Les études initiales sur les champs de force portaient également sur une perturbation mécanique présente sur toute la durée du cycle de la marche. Les études plus récentes ont toutefois montré qu’une perturbation présente uniquement sur une fraction du cycle de la marche pouvait également induire une adaptation, permettant alors de réduire la demande énergétique requise pour vaincre la perturbation. Le deuxième objectif spécifique est de confirmer si des perturbations ciblées dans le cycle de marche induisent une adaptation dont l’effet peut être ciblé à une zone du cycle de marche (malgré leur application sporadique).
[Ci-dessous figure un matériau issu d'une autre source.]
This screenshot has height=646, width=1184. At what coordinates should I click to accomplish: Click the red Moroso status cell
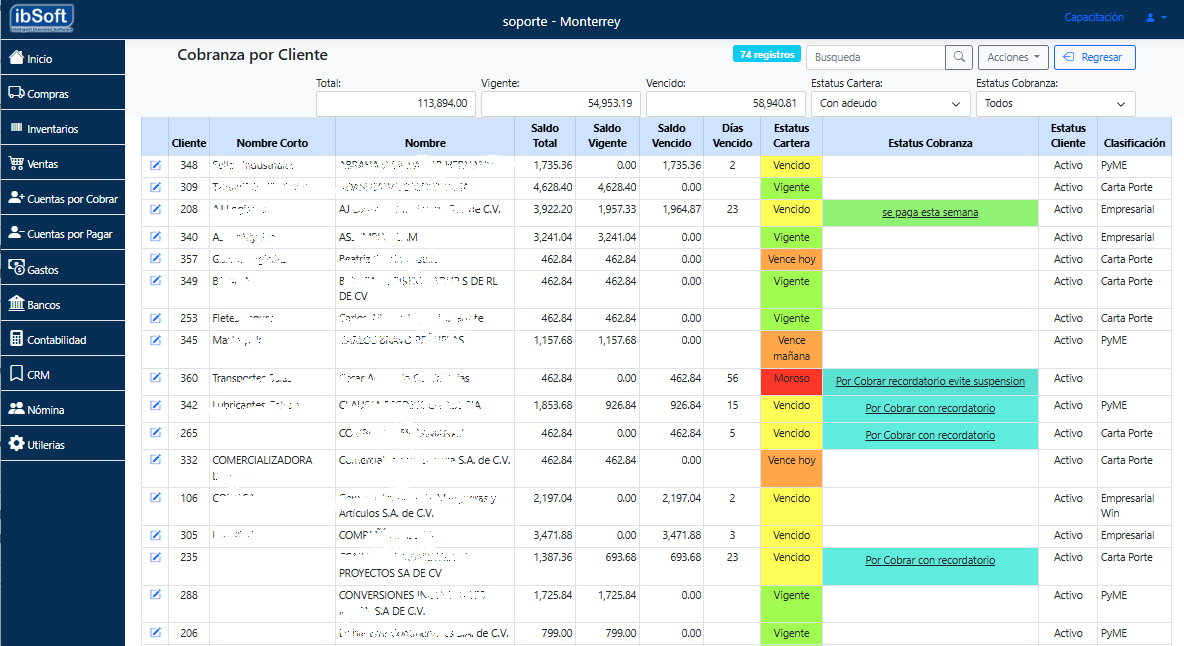[x=791, y=379]
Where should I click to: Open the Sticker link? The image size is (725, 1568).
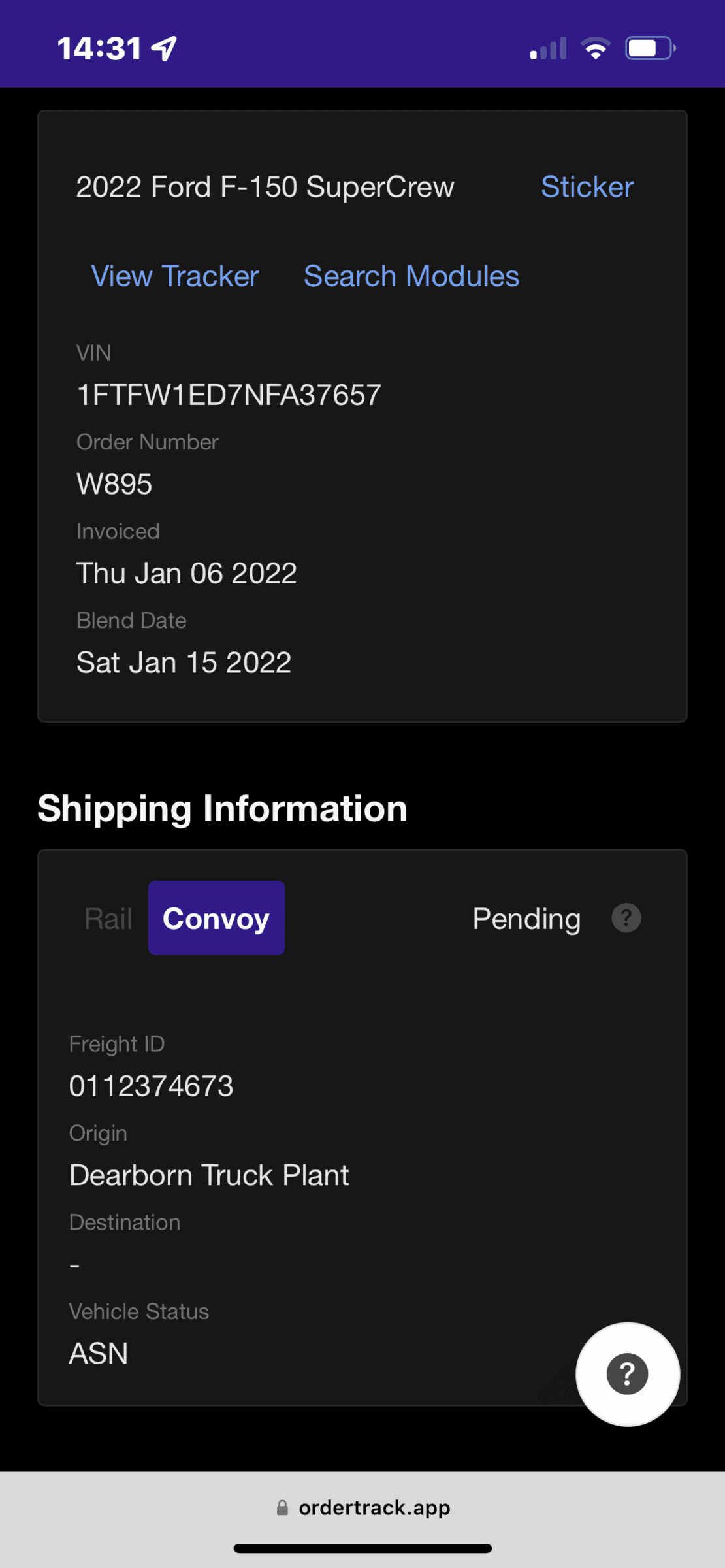(x=587, y=187)
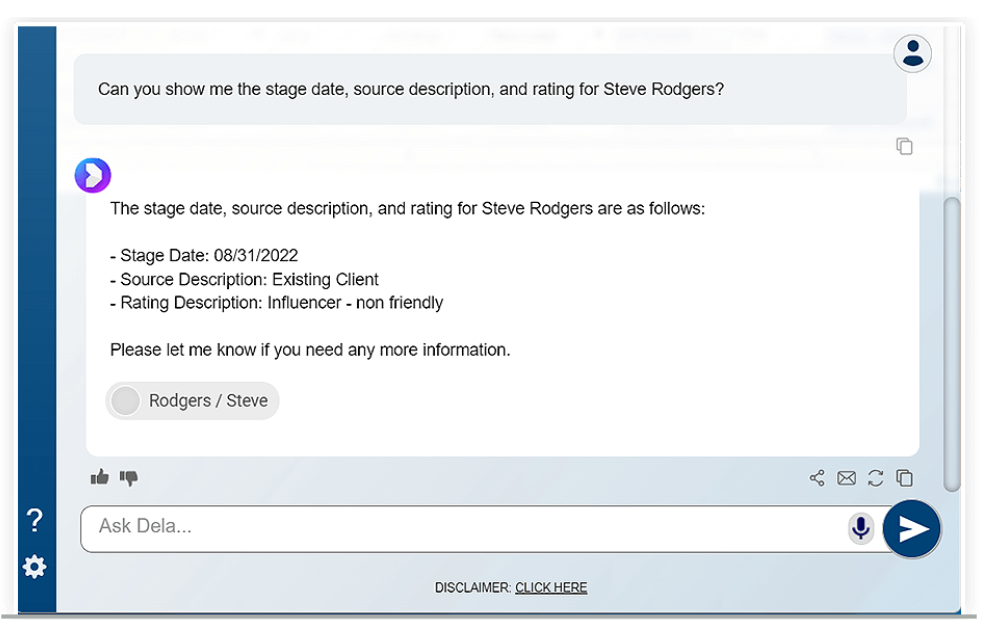Image resolution: width=985 pixels, height=620 pixels.
Task: Email the response via envelope icon
Action: [x=846, y=478]
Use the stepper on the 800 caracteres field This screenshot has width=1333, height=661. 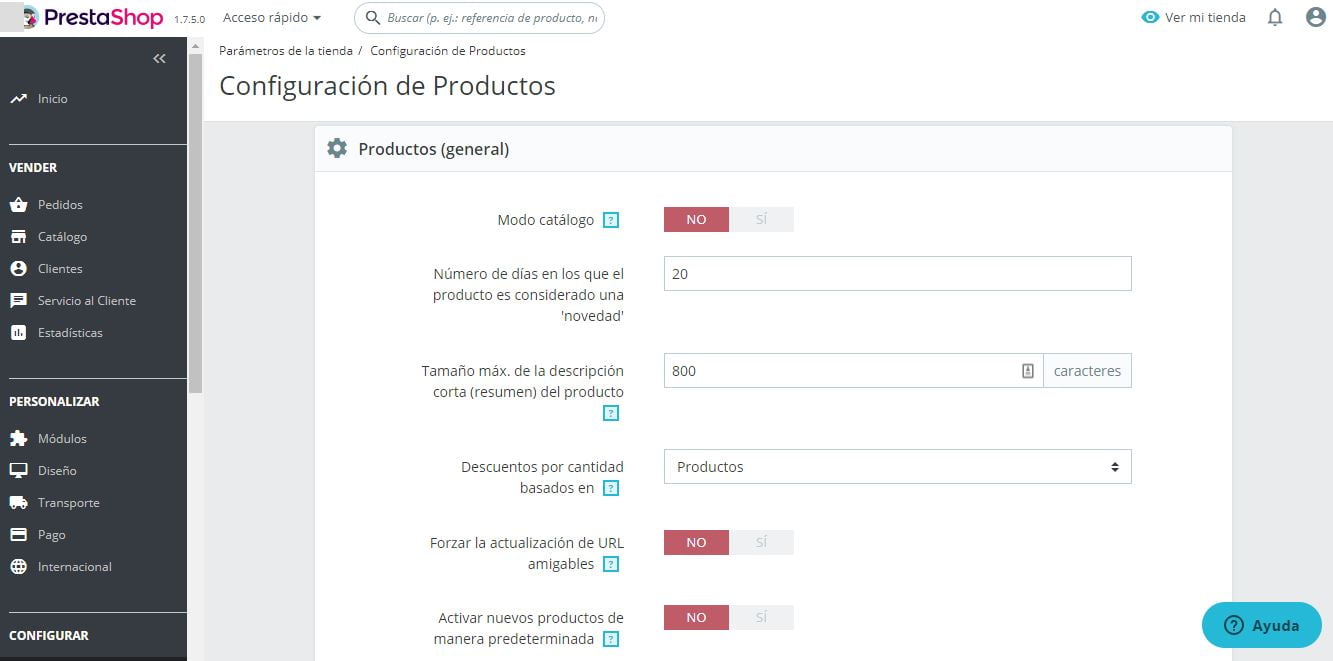click(x=1027, y=370)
Les troubles locomoteurs nécessitant de la réadaptation sont de nature variée. Plusieurs de ces troubles locomoteurs sont la conséquence d’un manque d’activité musculaire, alors que d’autres sont la conséquence d’une augmentation du tonus musculaire. Une adaptation locomotrice adaptée nécessiterait donc de moduler positivement ou négativement le niveau d’activité musculaire. Le troisième objectif spécifique est de valider si une modulation musculaire bidirectionnelle est possible lors de l’adaptation locomotrice induite par des champs de force. L’utilisation des réflexes comme sonde pour tester l’état du SNC est une option intéressante pour rechercher des modifications centrales associées à l’adaptation et, ainsi, localiser des circuits associés au processus d’adaptation. Toutefois, l’utilisation de réflexes d’étirement semble perturber l’adaptation dans un champ de force, ce qui indique qu’ils interagissent avec les mécanismes d’adaptation. En rétrospective, cela s’explique par le fait que la création d’une adaptation dans un champ de force et l’obtention d’un réflexe d’étirement proviennent tous deux principalement d’afférences sensorielles proprioceptives. Différentes formes de perturbations mécaniques ont ainsi un effet sur l’adaptation. Le quatrième objectif est donc de préciser la nature des stimuli (afférences sensorielles et/ou erreur de mouvement) qui peuvent induire une adaptation et si l’une ou l’autre est plus efficace.

29

Étant donné que les perturbations mécaniques induisent une adaptation via les mêmes afférences sensorielles que celles initiant des réflexes d’étirements, il est raisonnable de croire qu’une perturbation plus lente et progressive comme les champs de force pourrait également induire une réponse réflexe. Ainsi, le cinquième objectif spécifique de ce mémoire est de vérifier si une réponse réflexe est produite en réponse aux différents types de champs de force. Si oui, un sixième objectif sera de valider s’il y a une association entre la force de l’adaptation et l’intensité du réflexe détecté, voire plus spécifiquement à l’une des réponses individuelles constituant le réflexe. Une telle corrélation entre une boucle réflexe et la force de l’adaptation pourrait préciser la nature du signal nerveux déclenchant l’adaptation, de même que possiblement localiser certains circuits du SNC impliqués dans la plasticité adaptative en se basant sur les structures nerveuses parcourues par une boucle réflexe.

30

2 - Méthodologie de la recherche

2.1 – Formule d’expérimentation

L’expérience décrite dans l’article ci-joint est de type quasi-expérimentale. Elle fut effectuée selon un devis à multiple sujets uniques (« multiple single subjects design »). Il s’agit d’un mode d’expérimentation où chaque participant est son propre contrôle pour les comparaisons subséquentes. Ce mode d’expérimentation offre ainsi le moyen d’observer des tendances sans comparer directement des sujets entre eux, prévenant ainsi des biais de comparaison puisque les participants ne possèdent pas, à la base, le même patron de marche ni la même sensibilité neurosensorielle.